-- Exercise brief --
Rewrite the code cell in the preprocessing notebook below that begins "# Drop duplicates" as a short list of what it does, keeping its main facts.

-- Text passage --
+-------+

# Preprocessing


In [95]:
import pandas as pd
import json
import re

In [97]:
file1 = 'Bopl_Battle.csv'

# Read the csvs
df = pd.read_csv(file1)

In [99]:
df.shape

(520, 7)

In [101]:
# Drop duplicates
df = df.drop_duplicates(subset= ['type', 'author', 'title', 'body']).reset_index(drop=True)

# Not adding score as it can change over time


In [103]:
df.shape

(519, 7)

In [105]:
# Exclude Comments and posts that were removed
df = df.loc[df['body'] != '[removed]']
df = df.loc[df['body'] != ' '] # Removes posts that are just links
df = df.loc[df['body'] != '[deleted]']
# Some posts have the body as just 'Title'
df.loc[df['body'] == 'Title'] = ' '

In [107]:
nan_in_columns = df[df[['title', 'body']].isna().any(axis=1)]
nan_in_columns

Unnamed: 0,type,author,title,body,created_date,score,url
61,submission,Schmiple,Petition for Mac Version,,2024-01-16 22:18:20,53,https://i.redd.it/ieyszht1nvcc1.jpeg
90,submission,,anyone wanna hop on some bopl battle?,,2024-01-16 04:12:29,4,https://www.reddit.com/r/Bopl_Battle/comments/...
108,submission,Diego-who,If SUPER SMASH had DEADLY SLIMES💣! ~ Bopl Battle,,2024-01-13 15:12:34,2,https://youtu.be/RCWQA-TAHpU
126,submission,Secret-Net-3660,Does anyone know what this ability is,,2024-01-09 17:26:28,20,https://i.redd.it/fo4648do8gbc1.jpeg
245,submission,BColen1c,Lookin for someone to play,,2023-12-27 20:26:04,3,https://www.reddit.com/r/Bopl_Battle/comments/...

+-------+

-- Entries provided --
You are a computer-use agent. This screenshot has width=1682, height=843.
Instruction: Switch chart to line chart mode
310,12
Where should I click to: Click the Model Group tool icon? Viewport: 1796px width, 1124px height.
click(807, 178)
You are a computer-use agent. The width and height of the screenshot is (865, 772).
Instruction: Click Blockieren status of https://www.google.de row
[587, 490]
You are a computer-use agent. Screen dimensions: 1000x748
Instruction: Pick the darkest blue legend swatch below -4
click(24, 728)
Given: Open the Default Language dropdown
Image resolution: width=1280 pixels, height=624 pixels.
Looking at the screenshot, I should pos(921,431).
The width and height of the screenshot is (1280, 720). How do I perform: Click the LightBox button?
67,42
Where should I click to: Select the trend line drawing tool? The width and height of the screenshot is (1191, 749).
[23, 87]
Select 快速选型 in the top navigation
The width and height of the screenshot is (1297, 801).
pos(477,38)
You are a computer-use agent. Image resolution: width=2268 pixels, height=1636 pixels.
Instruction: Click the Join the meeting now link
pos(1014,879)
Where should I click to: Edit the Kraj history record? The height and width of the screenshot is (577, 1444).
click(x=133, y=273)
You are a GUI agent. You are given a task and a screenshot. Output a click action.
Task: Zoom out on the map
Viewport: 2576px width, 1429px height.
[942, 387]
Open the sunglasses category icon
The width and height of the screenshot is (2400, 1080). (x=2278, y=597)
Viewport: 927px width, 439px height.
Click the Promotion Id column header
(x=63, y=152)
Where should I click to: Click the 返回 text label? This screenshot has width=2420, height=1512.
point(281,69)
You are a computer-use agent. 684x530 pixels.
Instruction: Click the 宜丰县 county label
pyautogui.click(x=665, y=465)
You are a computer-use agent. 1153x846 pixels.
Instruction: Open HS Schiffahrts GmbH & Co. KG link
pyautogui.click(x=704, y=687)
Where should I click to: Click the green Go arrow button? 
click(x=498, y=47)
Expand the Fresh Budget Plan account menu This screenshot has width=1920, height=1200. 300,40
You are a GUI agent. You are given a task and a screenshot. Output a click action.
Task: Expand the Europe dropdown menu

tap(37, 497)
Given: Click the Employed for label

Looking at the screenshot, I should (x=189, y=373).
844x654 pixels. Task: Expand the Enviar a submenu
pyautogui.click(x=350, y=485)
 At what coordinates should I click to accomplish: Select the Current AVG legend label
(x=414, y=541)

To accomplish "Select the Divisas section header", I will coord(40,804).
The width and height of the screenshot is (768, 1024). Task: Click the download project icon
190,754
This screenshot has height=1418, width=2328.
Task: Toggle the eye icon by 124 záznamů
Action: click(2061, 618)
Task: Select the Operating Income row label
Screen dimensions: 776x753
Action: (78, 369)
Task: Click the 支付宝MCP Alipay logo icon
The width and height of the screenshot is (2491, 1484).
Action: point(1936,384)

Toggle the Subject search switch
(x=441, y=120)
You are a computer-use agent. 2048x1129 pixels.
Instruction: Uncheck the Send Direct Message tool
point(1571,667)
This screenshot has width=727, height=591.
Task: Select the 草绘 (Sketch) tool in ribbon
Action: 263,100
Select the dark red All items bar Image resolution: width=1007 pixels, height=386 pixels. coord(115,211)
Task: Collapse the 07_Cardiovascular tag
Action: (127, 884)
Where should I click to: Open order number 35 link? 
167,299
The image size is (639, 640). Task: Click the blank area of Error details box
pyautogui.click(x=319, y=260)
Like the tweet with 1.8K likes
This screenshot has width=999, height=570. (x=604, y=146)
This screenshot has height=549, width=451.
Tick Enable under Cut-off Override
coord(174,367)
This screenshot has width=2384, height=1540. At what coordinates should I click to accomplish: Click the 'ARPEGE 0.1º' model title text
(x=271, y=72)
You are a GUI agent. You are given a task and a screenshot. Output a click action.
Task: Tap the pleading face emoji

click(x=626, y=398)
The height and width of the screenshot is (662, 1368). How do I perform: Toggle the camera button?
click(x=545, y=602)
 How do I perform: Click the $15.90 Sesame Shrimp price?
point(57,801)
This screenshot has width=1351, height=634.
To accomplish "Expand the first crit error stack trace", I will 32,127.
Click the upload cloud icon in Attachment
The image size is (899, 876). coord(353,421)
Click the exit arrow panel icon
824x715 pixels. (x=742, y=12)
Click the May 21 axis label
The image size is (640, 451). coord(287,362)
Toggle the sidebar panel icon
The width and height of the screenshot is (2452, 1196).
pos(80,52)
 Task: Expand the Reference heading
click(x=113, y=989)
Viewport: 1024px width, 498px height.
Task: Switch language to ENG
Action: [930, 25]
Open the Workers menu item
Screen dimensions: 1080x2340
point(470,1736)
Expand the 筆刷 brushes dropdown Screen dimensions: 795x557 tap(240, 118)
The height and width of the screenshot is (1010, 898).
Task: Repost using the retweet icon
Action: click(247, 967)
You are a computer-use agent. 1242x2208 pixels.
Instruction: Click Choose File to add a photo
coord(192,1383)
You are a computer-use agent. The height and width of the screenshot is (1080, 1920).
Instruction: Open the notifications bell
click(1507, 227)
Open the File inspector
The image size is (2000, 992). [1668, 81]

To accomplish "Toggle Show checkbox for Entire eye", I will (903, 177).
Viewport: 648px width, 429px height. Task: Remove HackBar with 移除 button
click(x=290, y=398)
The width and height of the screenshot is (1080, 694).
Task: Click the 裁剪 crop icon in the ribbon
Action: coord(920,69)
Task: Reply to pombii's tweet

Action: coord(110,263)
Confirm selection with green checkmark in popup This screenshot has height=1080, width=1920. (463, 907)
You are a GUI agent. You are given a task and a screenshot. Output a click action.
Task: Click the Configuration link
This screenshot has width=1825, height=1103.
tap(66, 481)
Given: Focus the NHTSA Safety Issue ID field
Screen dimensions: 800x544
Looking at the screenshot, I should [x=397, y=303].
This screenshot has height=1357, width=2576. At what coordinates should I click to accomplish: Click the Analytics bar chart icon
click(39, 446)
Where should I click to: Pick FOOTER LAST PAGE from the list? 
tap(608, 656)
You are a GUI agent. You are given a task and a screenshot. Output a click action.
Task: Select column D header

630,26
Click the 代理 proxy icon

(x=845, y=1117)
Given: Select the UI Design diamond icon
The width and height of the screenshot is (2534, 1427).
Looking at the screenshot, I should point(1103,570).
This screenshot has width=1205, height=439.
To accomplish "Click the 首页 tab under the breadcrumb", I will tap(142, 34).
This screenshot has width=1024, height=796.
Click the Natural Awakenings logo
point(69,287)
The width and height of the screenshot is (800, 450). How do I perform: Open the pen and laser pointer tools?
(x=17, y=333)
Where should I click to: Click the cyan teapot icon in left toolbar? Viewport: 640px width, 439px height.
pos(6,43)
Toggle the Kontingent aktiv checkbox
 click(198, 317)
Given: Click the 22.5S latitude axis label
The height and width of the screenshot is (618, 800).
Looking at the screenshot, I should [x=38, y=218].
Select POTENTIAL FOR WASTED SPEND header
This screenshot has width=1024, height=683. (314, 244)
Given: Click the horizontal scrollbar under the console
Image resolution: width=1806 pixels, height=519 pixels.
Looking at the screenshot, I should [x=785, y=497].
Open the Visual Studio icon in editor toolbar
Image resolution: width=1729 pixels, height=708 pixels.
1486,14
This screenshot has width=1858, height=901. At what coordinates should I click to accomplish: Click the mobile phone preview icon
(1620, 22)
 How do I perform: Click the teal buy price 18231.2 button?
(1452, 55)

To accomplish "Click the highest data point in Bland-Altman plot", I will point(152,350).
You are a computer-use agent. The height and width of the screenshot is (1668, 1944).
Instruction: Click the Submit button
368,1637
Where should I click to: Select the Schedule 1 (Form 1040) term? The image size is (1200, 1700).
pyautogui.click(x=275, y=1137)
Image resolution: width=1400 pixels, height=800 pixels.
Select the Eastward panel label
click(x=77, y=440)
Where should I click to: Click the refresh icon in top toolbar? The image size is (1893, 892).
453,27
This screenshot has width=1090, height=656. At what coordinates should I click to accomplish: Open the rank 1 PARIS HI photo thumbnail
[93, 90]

+-------+

-- Written response --
- Removes duplicate rows, treating rows as duplicates when their type, author, title, and body match.
- Resets the index and drops the old one.
- Leaves score out of the comparison because it can change over time.